Œuvre
100 Maximes de Guidance
Ne demandons à Dieu que Sa satisfaction et Son contentement.
La maîtrise de soi prime sur les bons actes car, sans maîtrise de soi, on risque de perdre le bénéfice spirituel des bons actes que l'on a accomplis.
Un être humain digne de ce nom se reconnaît à sa compassion, sa générosité et sa bienveillance.
L'orgueil est tellement nuisible qu'il affaiblit l'âme et fortifie le soi impérieux plus que tout autre péché.
Le coeur voué à Dieu, la main prête à servir, et la bouche prompte à dire le bien, c'est ainsi que nous devons être.
L'homme est responsable de ses actes dans la mesure où Dieu l'a doté de la volonté, du discernement et du libre-arbitre; mais au-delà de ces limites, son devenir est déterminé par Dieu.
Les coeurs purs abritent la lumière et l'amour, non l'obscurité et la haine.
Les actes désintéressés, accomplis pour la seule Satisfaction de Dieu, laissent un effet durable et sans cesse renouvelé.
Quiconque élève bien son enfant pourrait gouverner un pays.
S'il parvient à pénétrer en lui-même et à concentrer son attention, l'homme peut résoudre l'insoluble car Dieu lui en a donné la faculté.
Etre enterré ici ou là importe peu, ce qui importe et ce que l'on emporte dans l'autre monde, ce sont les bons actes que l'on accomplit.
L'âme est si délicate que le tourment qu'elle ressent lorsqu'elle reçoit un blâme dans le monde spirituel est bien plus intense que toute souffrance physique.

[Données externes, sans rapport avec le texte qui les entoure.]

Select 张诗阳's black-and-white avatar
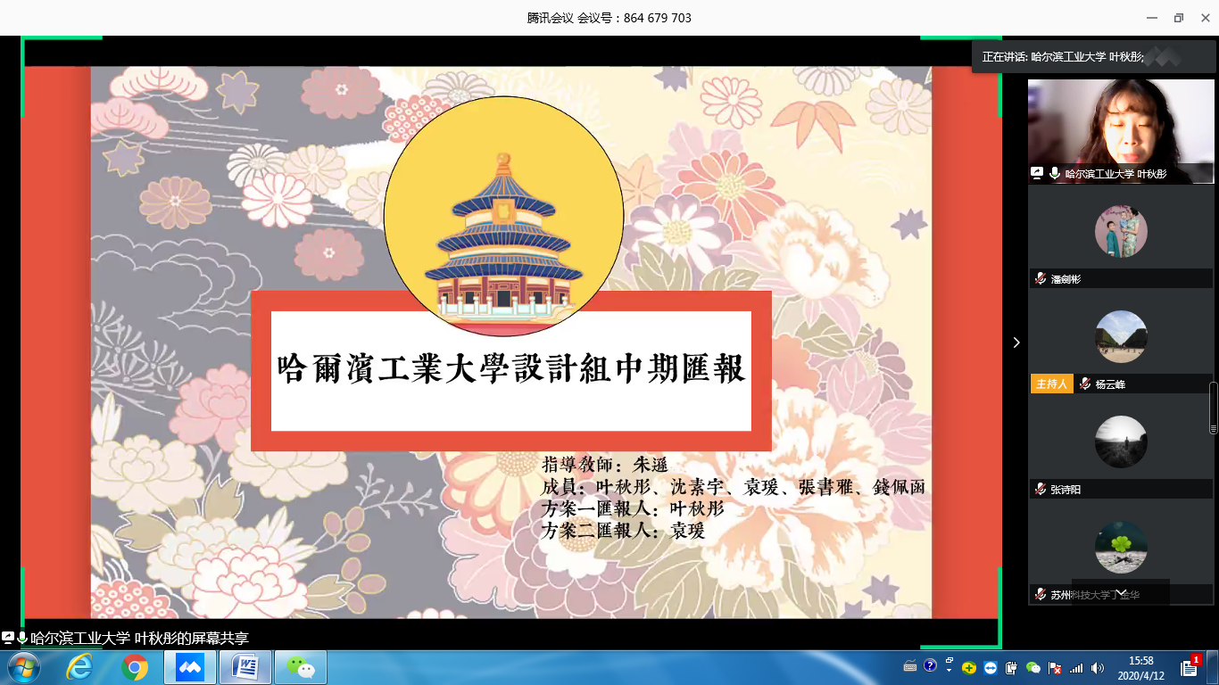This screenshot has width=1219, height=685. pyautogui.click(x=1120, y=442)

Celui qui pardonne alors qu'il a le pouvoir de se venger recevra les honneurs spirituels.
L'âme est totalement dépourvue d'orgueil et d'arrogance. Chaque fois que tu décèles de l'orgueil en toi, sois certain que cela émane du soi impérieux.
Dans votre cheminement spirituel, ne laissez en aucune manière les tentations, le doute et l'orgueil s'infiltrer en vous, car dans la voie du perfectionnement il n'y a pas de plus grand danger.
Le hasard n'existe pas, tout a une cause et une raison d'être.
Celui qui dit «moi, je sais!» est plus ignorant que l'ignorant; il faut toujours savoir apprendre des autres.
L'ordre et la paix de la société reposent sur trois piliers: la loi religieuse, la loi sociale et la loi morale.
C'est par Sa grâce que le Créateur nous a tirés du néant et nous a donné l'existence.
Dans la mesure où Dieu nous a donné le pouvoir et la liberté d'agir, nous avons le devoir de faire preuve de réflexion, de volonté et de persévérance; si malgré cela, on aboutit à une impasse, c'est que cela vient d'ailleurs.
Il faut prendre l'habitude de lutter contre nos défauts jusqu'à ce que cela devienne une seconde nature.
Efforcez-vous d'obtenir vos droits par votre mérite plutôt qu'en inspirant la pitié.
En toute chose, le progrès s'obtient par l'entraînement et l'exercice régulier; il en va de même en spiritualité.
Le Créateur est celui qui dépasse les limites de notre entendement.
Ne désespérez pas de la Clémence divine, c'est peut-être là l'un des plus grands péchés.